California Wildfire Loans: $3.2 Billion Approved, 7 Structures Rebuilt. Yes, SEVEN.

Posted: January 14, 2026 – 5:00 PM | NEW

I need you to sit down for this one. One year after the Los Angeles County wildfires destroyed an estimated 16,000 structures, the SBA has approved over $3.2 billion in disaster loans. Sounds great, right? Here's the kicker: only 22% of that funding has actually been disbursed. And the number of structures that have been completely rebuilt? Seven.

Not seven thousand. Not seven hundred. Seven. As in, the number of days in a week. As in, you could count them on your fingers and still have three left over.

Why Is This Happening?

Because California's permitting system is a catastrophic disaster on top of an actual disaster.
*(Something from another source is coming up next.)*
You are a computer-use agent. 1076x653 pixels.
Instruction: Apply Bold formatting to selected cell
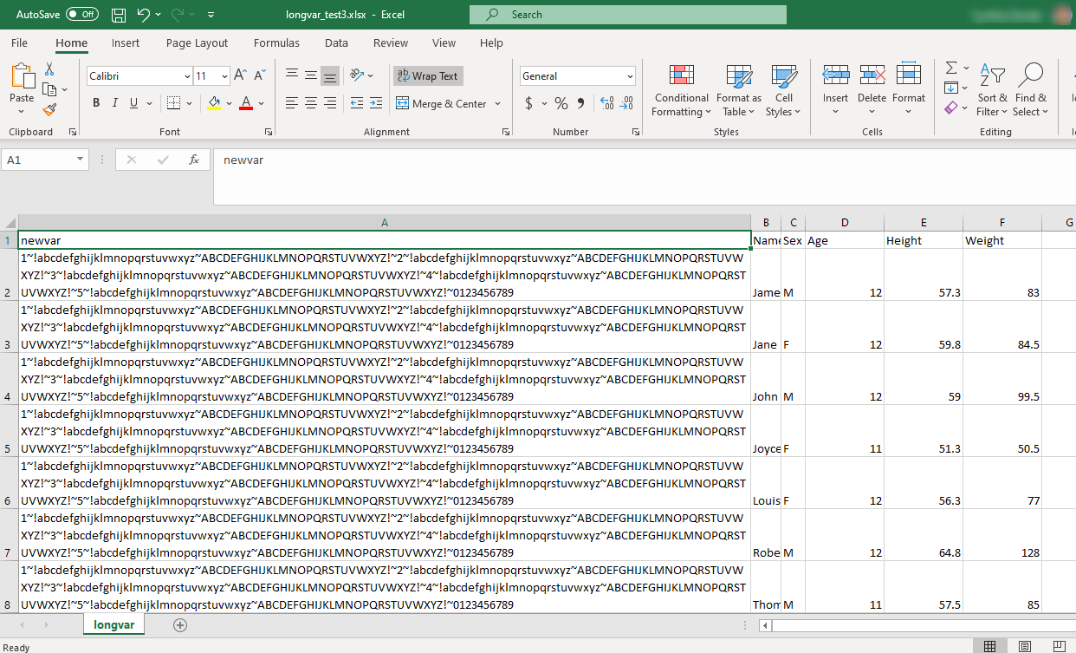(95, 102)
The SBA has approved over 12,000 loans. The borrowers have the money waiting for them. They literally cannot access it because local governments won't give them permits to rebuild.

As of today, only 2,600 rebuild permits have been issued across the City and County of Los Angeles. That's permits ISSUED - not projects completed. Out of 16,000 destroyed structures. Less than 15% of homeowners have received the necessary approvals to even START rebuilding.

The SBA extended disaster loan deadlines to June 30, 2026 because borrowers can't use loans they were approved for. The agency is essentially paying to maintain billions in approved funding that sits idle while California bureaucrats process paperwork at the speed of continental drift.

The SBA's Response

Administrator Kelly Loeffler is pointing fingers at local officials: "Local bureaucrats stall recovery." And you know what? She's not wrong. But let's not pretend the SBA is some innocent bystander here. This is the same agency that:

• Took months to process disaster loan applications in the first place

• Lost billions to fraud in their pandemic programs

• Is now cutting 43% of its workforce

• Has customer service wait times measured in hours, not minutes

When you're the SBA calling other government agencies slow and bureaucratic, you're basically the pot calling the kettle black - if the pot was on fire and the kettle had been waiting six months for a permit to put out the flames.

The Human Cost

Behind these numbers are real people. Families who lost everything. Business owners whose livelihoods burned to the ground. They did everything right. They applied for SBA loans. They got approved. They have money waiting for them. And they're still living in temporary housing, watching their approved funds collect dust, because some city clerk hasn't processed their permit yet.

This is what government "help" looks like. Seven structures in a year. $3.2 billion approved, 78% sitting unused. And everyone pointing fingers at everyone else while thousands of people wait.